How can caring for yourself and
understanding whose business you are in better enable you to help your loved
one?
When we put our
hand into a fire, does someone have to tell us to move it? No, when the hand starts to burn, we move it. Once we understand that an untrue thought
causes suffering, we move away from it.
Here is an
example of an untrue thought from Byron Katie.
"My children
should pick up their socks.
Was not
true. The reality was that day after
day, they left their socks on the floor after all my years of nagging and
punishing. I was the one who should pick
up the socks if I wanted them picked up.
My children were perfectly happy with their socks on the floor. Who had the problem? Me. My
thoughts about the socks made my life difficult, not the socks themselves. Who had the solution? Me. I could be right or I could be free.
It took just
a few moments to pick up the socks. I realized I loved picking up their
socks. It was for ME, not them. It stopped being a chore and turned into a
pleasure to see the uncluttered floor.
Eventually, my pleasure was contagious and they began to pick up their
own socks without me saying a thing!
Our parents,
children, spouses, friends will press every button we have until we realize
what it is that we don’t want to know about ourselves, yet. They will point us to freedom every time."

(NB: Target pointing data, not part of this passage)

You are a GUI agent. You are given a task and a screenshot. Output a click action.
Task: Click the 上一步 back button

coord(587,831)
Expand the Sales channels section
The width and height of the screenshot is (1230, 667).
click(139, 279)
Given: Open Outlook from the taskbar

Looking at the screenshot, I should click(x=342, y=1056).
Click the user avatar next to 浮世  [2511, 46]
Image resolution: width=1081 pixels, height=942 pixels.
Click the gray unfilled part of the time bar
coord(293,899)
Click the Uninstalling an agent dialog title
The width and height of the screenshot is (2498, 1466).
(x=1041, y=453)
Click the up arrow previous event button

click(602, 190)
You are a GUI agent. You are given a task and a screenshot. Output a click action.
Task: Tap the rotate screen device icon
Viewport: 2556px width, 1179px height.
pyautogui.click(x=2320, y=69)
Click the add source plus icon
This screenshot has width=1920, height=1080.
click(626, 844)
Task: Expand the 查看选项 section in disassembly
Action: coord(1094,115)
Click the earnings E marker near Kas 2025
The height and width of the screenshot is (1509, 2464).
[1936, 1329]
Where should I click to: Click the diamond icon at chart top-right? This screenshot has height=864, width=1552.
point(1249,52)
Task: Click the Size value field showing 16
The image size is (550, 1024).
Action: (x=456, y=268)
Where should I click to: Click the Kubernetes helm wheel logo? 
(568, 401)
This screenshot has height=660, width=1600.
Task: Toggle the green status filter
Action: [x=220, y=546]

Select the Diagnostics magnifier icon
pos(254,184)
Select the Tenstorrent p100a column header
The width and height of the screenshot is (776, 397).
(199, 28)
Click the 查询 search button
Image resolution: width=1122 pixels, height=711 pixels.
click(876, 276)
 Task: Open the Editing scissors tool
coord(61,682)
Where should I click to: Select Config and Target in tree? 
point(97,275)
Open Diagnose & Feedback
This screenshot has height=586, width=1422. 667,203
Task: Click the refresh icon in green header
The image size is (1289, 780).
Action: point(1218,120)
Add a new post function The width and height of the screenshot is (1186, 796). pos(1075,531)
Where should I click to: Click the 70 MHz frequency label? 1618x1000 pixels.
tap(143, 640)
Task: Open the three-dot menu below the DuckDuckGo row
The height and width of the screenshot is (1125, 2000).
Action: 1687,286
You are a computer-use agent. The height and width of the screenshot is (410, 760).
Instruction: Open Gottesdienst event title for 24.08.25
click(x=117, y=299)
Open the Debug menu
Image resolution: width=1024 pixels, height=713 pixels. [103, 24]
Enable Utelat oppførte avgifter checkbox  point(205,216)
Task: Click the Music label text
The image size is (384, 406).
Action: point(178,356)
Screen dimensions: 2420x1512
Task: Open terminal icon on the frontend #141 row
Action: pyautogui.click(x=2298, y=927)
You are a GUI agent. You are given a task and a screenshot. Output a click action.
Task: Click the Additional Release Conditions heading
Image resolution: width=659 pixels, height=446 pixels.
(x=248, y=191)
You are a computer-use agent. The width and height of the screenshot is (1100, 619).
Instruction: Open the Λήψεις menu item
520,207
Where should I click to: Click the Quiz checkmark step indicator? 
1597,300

Why is it important to seek your own
healing? What has prevented you or is preventing you from coming to the Savior
to be healed?
Personal Learning and Application
Keep a journal of your thoughts, feelings,
insights, and plans to implement what you learn. As the needs and circumstances
in your life change, repeating these answers will provide you with new
insights. Go back to the questions in
the chapter. Write your answers. Each time you go through a chapter, your
answers might change.
1. Study Jeremiah 17:14 . What do we learn about healing from the Lord?
2. Consider all of the physical, mental, and
emotional energy you have spent on your loved one’s addiction. Consider a plan of action to ensure that you
maintain balance in your life. What are some things you can do?
3. Write some examples of positive words and
phrases you can use when talking to your loved ones?